Thursday 29 April 2010

Doctor Who and electronic music

Isn't it a lovely thing in life when your interests take a natural conversion? Last year, there was an excellent documentary on the rise of electronic music, Synth Britannia, on BBC Four. It featured artists emerged in the 1970s, such as Kraftwerk, Gary Numan, The Human League and John Foxx - basically many of my own favourite artists - and quite bizarrely, after watching it, I really fancied watching some late 70s Tom Baker-era Doctor Who!!


As a lover of Science-Fiction, with obviously, the good Doctor topping the list, I've always found that certain styles of electronic music somehow connect me back to the show. I fondly recall as a child, watching Peter Davison's episodes and listening to Jean Michel Jarre's "Oxygene". For me that was just a perfect combination! Still is!


Clearly, the original Delia Derbyshire theme tune arrangement is an electronic masterpiece; way ahead of its time, and something that still sounds unique and distinctive today. If they were to re-instate it, I'm sure it would work better than ever, not sounding at all dated. It is as well known and as big as the show itself!

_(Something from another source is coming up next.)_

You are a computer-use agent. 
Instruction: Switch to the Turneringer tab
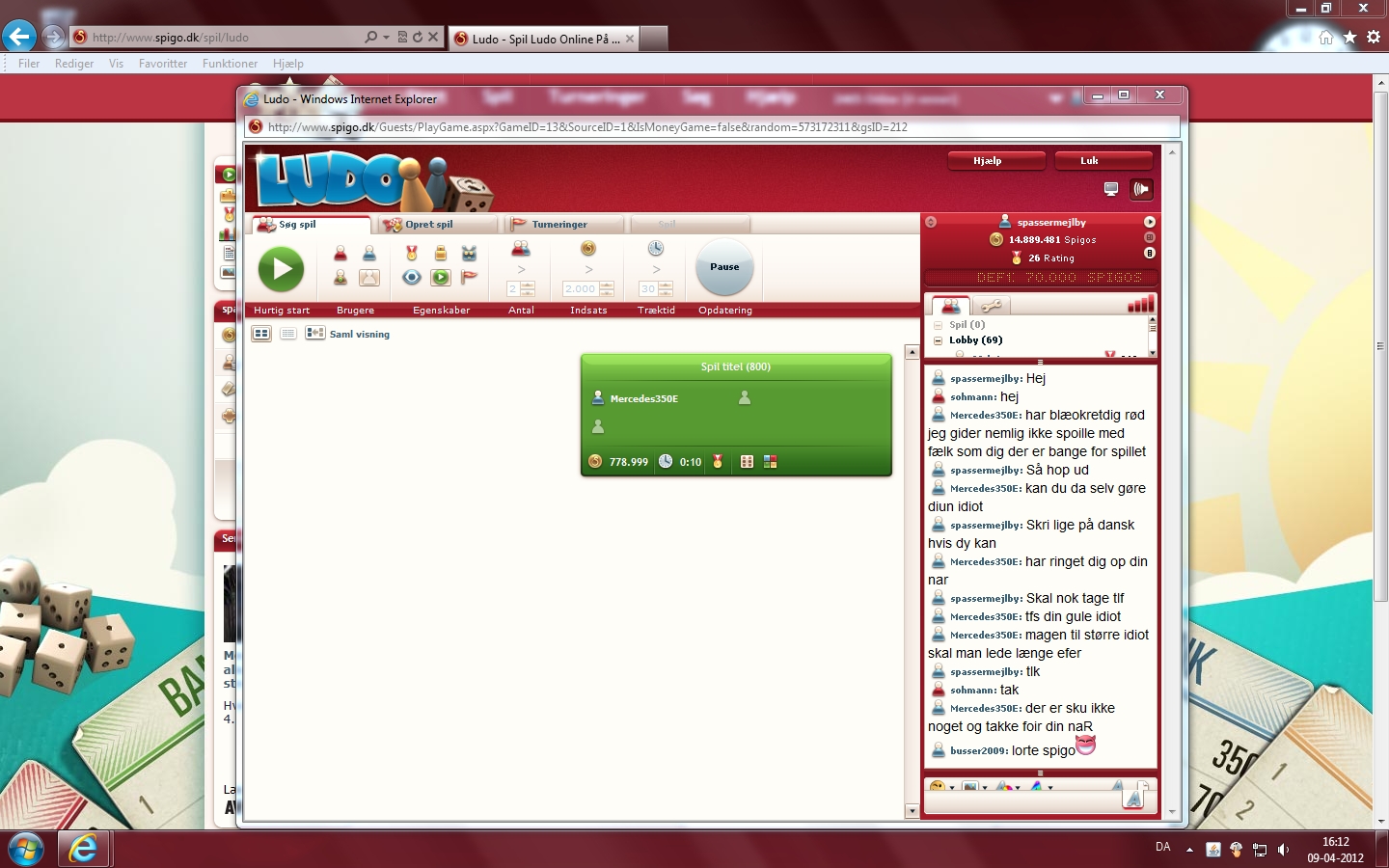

Watching some of the old Hartnell episodes recently, I was impressed with the incidental music - in "The Daleks" for example, where in place of incidental music, we have a low, menacing and totally mysterious, haunting drone. For me this is far superior to any dramatic orchestral score.

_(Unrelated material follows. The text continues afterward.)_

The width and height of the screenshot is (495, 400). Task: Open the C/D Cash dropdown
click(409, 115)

And there's also the incidental music of the 70s and early 80s from Malcolm Clarke, Roger Limb and Peter Howell. Granted some of those analogue warbles sound a little dated today, yet still very appropriate and identifiable with Doctor Who.


Speaking of Peter Howell - his version of the theme tune still sounds absolutely superb today. It's probably my personal favourite version, being the one I grew up with. Yet its use on the intros of BBC DVDs, over the choice of the original, certainly says something. It just works. Totally appropriate - and, like the original, it hardly sounds dated today.


So in that sense, while the show has been updated with current trends and a modern take, I do miss the atmosphere of an electronic score, as for me, the two will forever go hand in hand.